Background and aim: The reduced oxygen content and perfusion pressure during acute normovolemic hemodilution (ANH) and controlled hypotension (CH) raise concerns about hypoperfusion and ischemic injury to the brain. In this study on rats, we examined the brain damage following four different degrees of ANH combined with CH. Methods: Forty rats were randomly assigned to receive a sham operation or CH and ANH [with a hematocrit (Hct) of 30, 25, 20 or 15%]. ANH was performed after baseline physiological parameters had been monitored for 20 min; 30 min later, CH was induced using sodium nitroprusside, and the mean arterial blood pressure was maintained at 50-60 mmHg for 1 h. Rats were killed 3.5 h after hemodilution. Ultrastructural alterations in the CA1 region of the rat hippocampus were observed, and serum concentrations of S100B and neuron-specific enolase (NSE) were measured before and after ANH. Results: The serum S100B concentration increased significantly in the Hct 20% + CH and Hct 15% + CH groups. However, there were no significant differences in the serum levels of NSE between the groups.
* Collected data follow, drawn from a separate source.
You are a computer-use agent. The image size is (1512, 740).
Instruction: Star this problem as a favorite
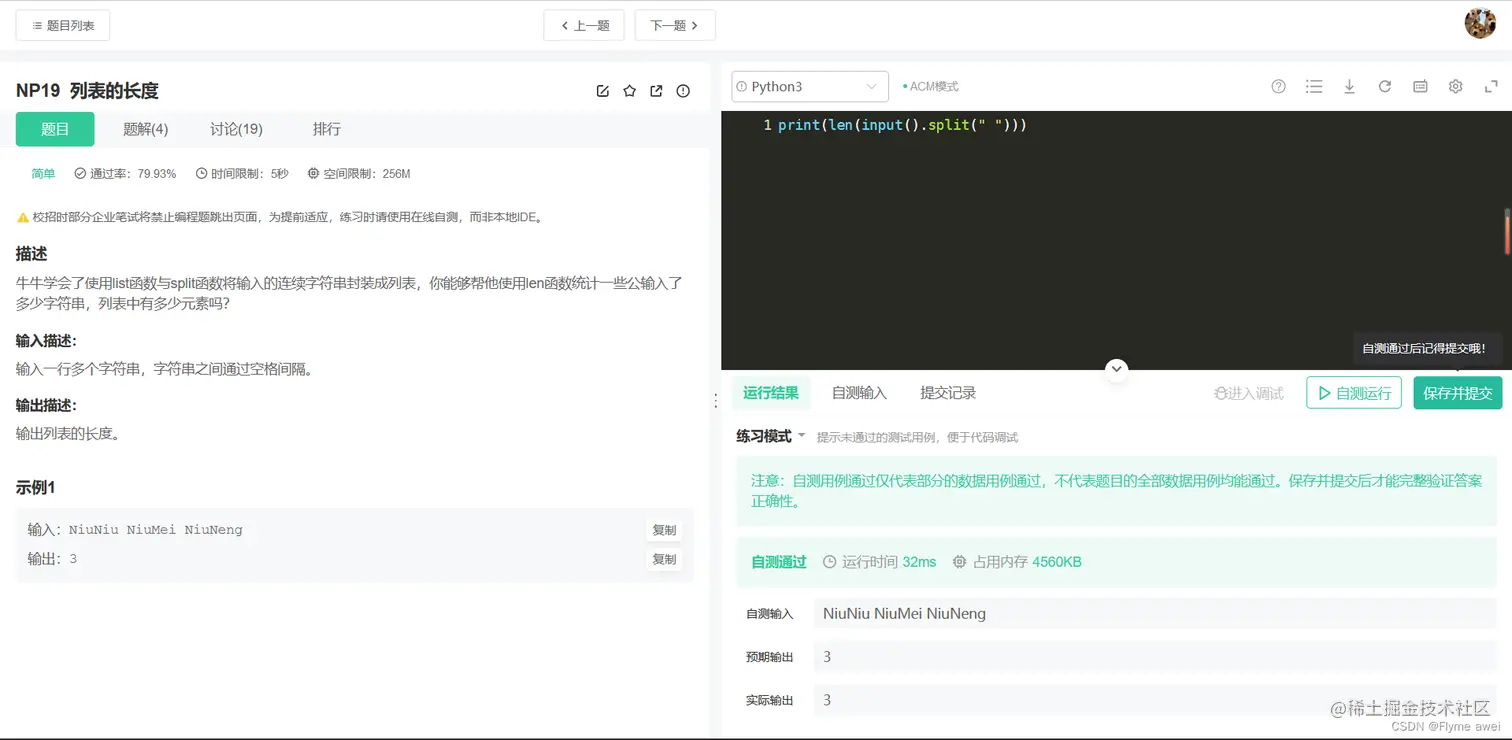pyautogui.click(x=629, y=90)

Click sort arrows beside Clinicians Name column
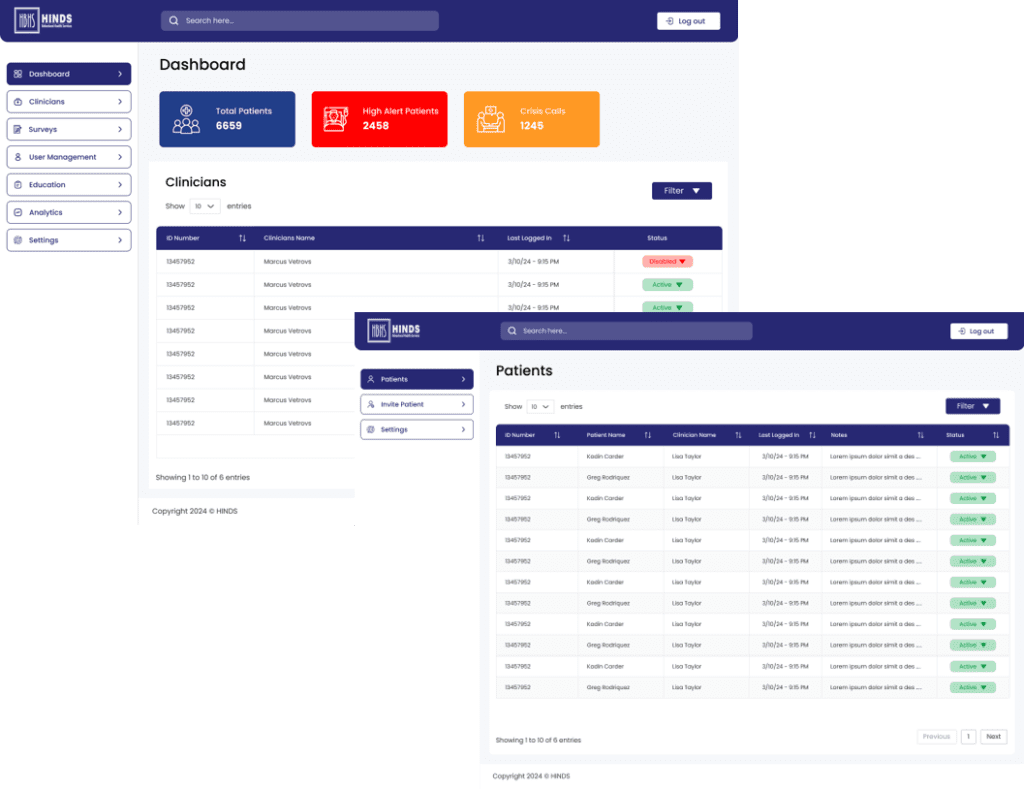pyautogui.click(x=481, y=238)
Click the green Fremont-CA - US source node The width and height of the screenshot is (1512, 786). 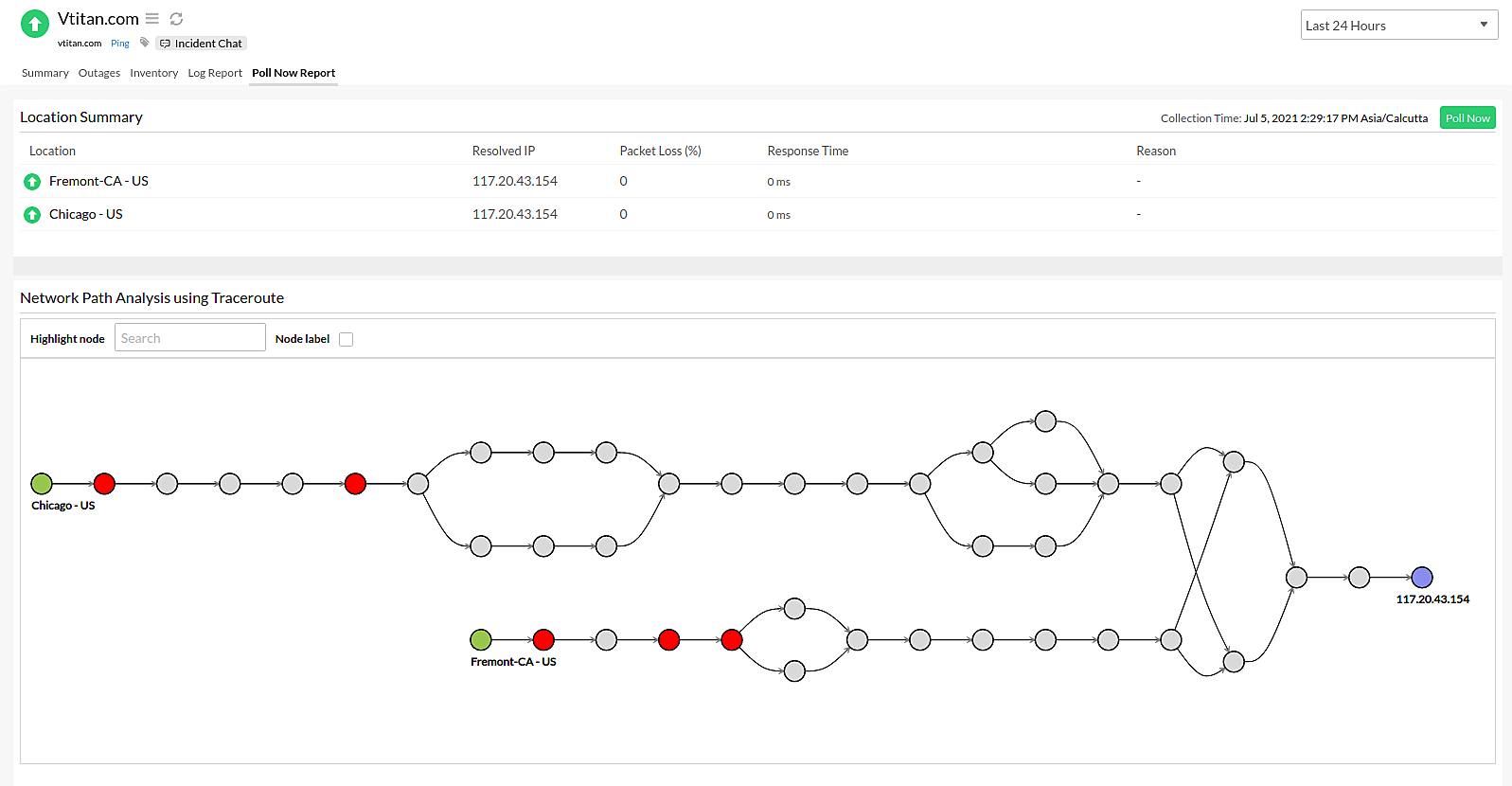point(481,640)
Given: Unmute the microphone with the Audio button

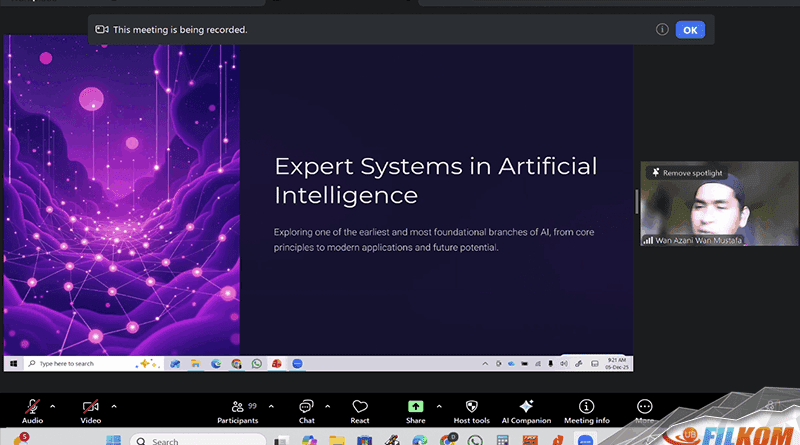Looking at the screenshot, I should point(32,408).
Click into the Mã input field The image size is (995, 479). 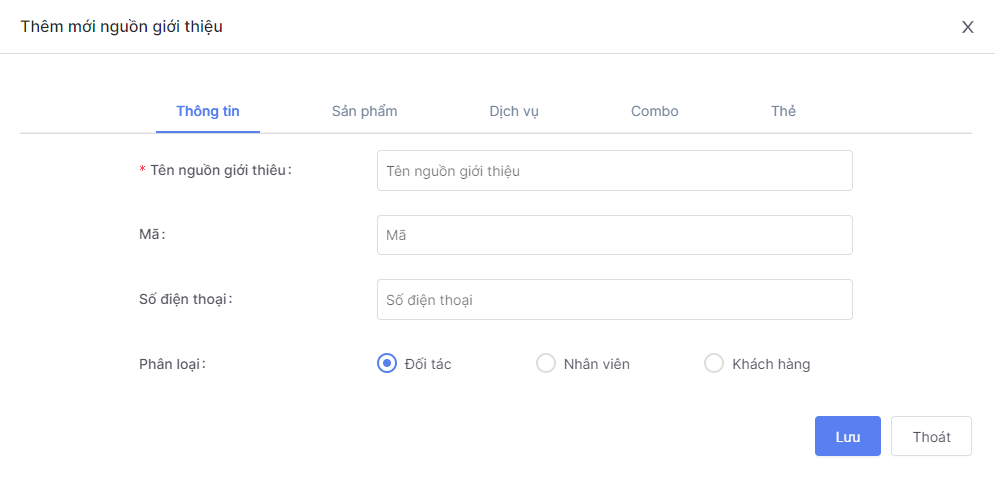(x=614, y=235)
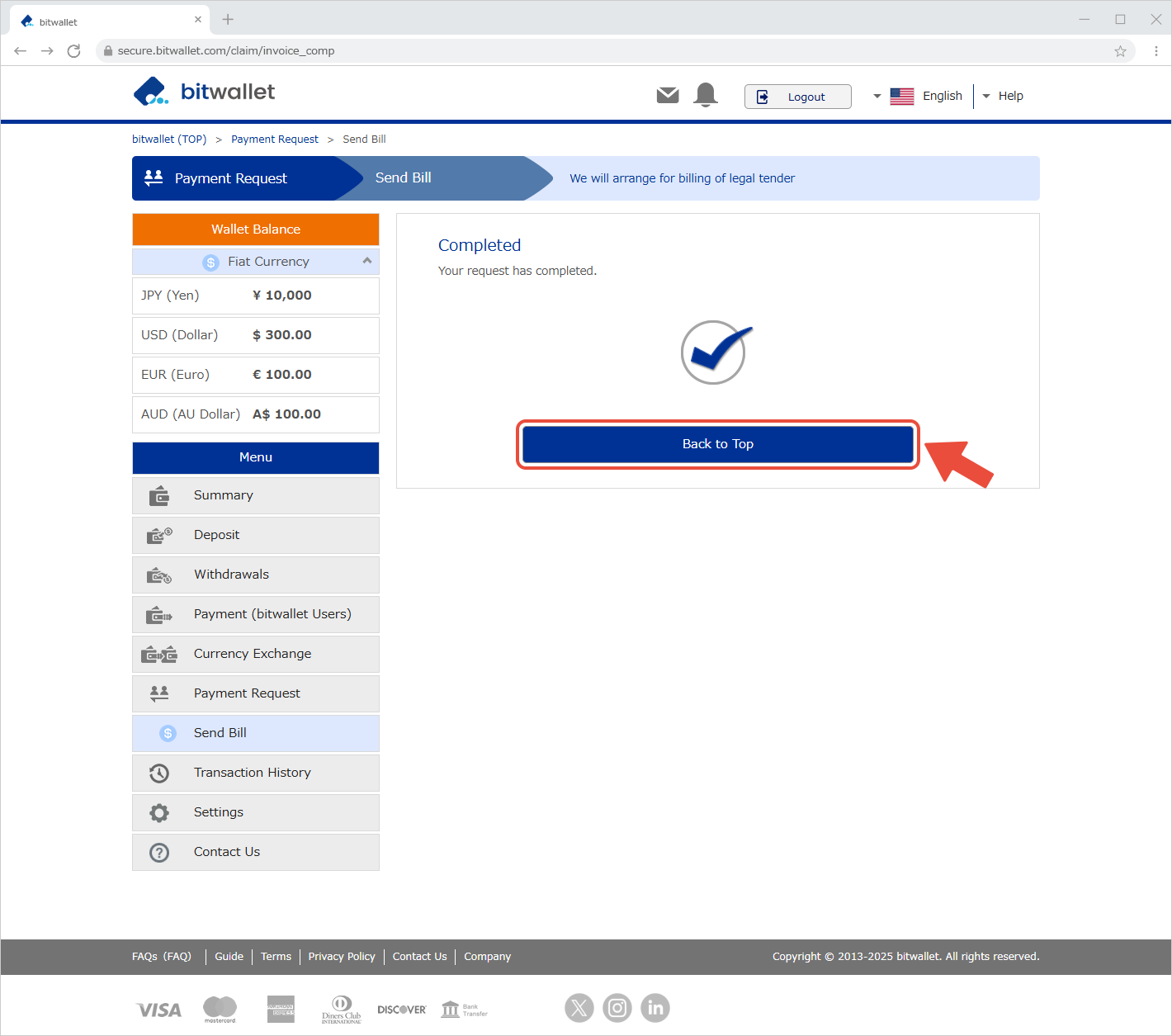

In the CA1 region of the rat hippocampus, marked ultrastructural alterations, such as mitochondrial denaturalization and nucleus distortion, were observed in the Hct 20% + CH and Hct 15% + CH groups. Conclusion: Severe ANH (Hct <= 20%) combined with CH may induce cerebral damage, as confirmed by marked ultrastructural alterations in the CA1 region of the rat hippocampus and significantly increased serum levels of S100B, and should be avoided.